Actually I prefer ‘feminazi’- I’m taking the word back. Not really. Feminism means the pursuit of equal rights and opportunities for men and women to me, and is also a word that inspires a lot of uptight jibber-jabber from men AND women which is beyond tedious. People started referring to me as a feminist long before I decided I probably was one. I’ve been continuously accused of man hating in my songs even though if you actually listen to them, men rarely get a mention anywhere. It’s as if a female person with the slightest attitude just needs to get close to a guitar and OH MY GOD A FEMINAZI! WHY DO YOU HATE MEN SO MUCH?! Um… I was just about to sing a song about tinnitus actually?
What made you want to get involved with our non-profit ART SAVES LIVES INTERNATIONAL mission?
I’ve seen some of your stuff on the internet and thought it would be cool to submit something.
Do you feel women have to conform to social norms and stereotypes to be taken seriously? Do you have any experiences of this?
I do think all people outside of convention have their struggles, but women do experience a certain type of brutal sexualised ridicule for not meeting certain (often irrelevant) expectations, which anyone who has spent more than 5 seconds on the internet can surely confirm.
Do you think that women and men are equal in today’s societies around the world?
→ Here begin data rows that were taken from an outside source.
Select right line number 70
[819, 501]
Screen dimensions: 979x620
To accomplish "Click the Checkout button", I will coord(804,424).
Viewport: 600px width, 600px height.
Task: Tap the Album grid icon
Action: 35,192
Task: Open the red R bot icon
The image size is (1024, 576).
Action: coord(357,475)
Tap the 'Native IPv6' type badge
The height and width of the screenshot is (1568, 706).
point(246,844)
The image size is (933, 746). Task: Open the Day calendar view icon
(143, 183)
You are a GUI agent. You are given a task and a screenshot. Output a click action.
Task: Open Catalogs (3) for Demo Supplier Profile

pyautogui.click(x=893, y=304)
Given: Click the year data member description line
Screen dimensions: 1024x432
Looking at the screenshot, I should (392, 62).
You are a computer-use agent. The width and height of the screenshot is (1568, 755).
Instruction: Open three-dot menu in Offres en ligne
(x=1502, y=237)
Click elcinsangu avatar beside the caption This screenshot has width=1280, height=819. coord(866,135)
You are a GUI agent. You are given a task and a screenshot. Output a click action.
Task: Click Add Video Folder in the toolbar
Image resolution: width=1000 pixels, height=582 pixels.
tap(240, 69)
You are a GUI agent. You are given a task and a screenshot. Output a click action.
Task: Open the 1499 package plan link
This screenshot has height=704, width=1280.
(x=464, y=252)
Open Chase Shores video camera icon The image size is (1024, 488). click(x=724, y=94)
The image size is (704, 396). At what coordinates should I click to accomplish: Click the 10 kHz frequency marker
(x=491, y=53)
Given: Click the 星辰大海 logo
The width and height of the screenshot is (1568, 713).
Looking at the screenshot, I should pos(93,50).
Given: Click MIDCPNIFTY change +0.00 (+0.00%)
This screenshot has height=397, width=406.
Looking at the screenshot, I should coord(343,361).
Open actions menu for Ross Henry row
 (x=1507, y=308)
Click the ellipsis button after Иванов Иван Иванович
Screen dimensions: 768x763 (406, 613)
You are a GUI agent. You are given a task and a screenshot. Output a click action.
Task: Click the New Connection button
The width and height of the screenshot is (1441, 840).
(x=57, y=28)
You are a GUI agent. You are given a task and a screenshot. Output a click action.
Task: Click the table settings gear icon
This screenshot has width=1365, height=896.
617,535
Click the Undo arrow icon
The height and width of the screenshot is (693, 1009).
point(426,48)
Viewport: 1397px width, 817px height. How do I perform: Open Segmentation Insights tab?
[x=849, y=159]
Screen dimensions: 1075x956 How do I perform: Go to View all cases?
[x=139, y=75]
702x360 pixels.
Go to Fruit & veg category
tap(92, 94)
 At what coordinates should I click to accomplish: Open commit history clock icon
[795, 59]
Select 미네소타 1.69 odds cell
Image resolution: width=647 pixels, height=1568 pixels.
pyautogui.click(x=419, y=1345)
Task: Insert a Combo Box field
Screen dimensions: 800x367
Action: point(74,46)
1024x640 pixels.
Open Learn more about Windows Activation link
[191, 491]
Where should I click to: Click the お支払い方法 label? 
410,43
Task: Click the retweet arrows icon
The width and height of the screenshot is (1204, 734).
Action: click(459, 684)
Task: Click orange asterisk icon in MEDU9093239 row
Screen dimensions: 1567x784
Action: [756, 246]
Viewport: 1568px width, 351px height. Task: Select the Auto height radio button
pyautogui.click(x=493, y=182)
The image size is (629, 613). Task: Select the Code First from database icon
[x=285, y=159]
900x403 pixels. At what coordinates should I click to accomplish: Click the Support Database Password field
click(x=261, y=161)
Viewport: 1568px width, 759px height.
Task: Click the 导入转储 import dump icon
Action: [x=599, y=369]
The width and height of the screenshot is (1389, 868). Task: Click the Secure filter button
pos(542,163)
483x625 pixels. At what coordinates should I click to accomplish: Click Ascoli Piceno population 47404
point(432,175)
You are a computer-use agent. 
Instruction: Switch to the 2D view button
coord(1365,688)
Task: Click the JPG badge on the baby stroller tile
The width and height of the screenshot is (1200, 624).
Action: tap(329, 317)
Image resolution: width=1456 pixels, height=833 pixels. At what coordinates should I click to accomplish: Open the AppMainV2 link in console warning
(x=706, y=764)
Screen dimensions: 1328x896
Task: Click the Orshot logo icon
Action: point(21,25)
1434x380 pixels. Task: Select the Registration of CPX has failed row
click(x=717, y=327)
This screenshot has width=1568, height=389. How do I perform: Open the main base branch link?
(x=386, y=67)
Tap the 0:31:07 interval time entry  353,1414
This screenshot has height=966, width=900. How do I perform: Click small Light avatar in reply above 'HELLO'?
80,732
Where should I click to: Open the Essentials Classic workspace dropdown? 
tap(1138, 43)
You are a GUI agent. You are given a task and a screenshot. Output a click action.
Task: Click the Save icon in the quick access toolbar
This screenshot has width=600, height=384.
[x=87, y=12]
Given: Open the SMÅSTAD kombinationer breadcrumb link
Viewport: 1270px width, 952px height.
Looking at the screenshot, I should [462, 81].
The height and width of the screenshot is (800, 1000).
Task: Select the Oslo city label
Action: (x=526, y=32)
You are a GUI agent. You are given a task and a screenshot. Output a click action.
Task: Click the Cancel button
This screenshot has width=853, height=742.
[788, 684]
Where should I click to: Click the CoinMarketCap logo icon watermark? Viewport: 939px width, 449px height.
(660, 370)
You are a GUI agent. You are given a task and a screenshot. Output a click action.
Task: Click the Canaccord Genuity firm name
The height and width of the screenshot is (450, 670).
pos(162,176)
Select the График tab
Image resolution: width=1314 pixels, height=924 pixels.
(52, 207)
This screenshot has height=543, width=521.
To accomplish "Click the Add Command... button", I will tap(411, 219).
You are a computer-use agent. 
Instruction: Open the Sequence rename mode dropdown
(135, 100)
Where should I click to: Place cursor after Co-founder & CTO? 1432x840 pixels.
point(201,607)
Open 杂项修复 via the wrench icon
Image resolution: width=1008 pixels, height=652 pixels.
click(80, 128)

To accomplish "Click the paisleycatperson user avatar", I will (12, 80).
Have you any experience of this?
Um… overall I think we could probably do a *bit* better
What causes and world issues are you passionate about, campaign for, volunteer for etc…..?
I have campaigned with anti-racism groups and support raising awareness of mental illness issues (which, btw, I do *hilariously* with the song ‘Cheer Up Frowny Face’). But at the moment it’s hard not to focus on the rapidly intensifying issue of climate change. They’re releasing worse and worse data every day and we’re still prattling on about Jeremy fucking Clarkson like particularly idiotic lobsters being cooked alive.
What does the statement ART SAVES LIVES mean to you and has art in anyway “saved” your life in any way?
I’ve seen the amazing effects art and music therapy can have on a person and I would definitely agree that it helps save lives. So hooray for art!
How can your art be used to create change and is this something you want for your art?
Well I don’t like to brag, but my next project is writing a stage musical that will fix climate change.
What are your goals as with your art?
To fix climate change through the medium of musical theatre.
What is your next project or piece that you are working on?
it’s a stage musical …that we’re seeking finance for incidentally … and well I don’t like to brag but… it’s definitely going to fix climate change. You’re welcome!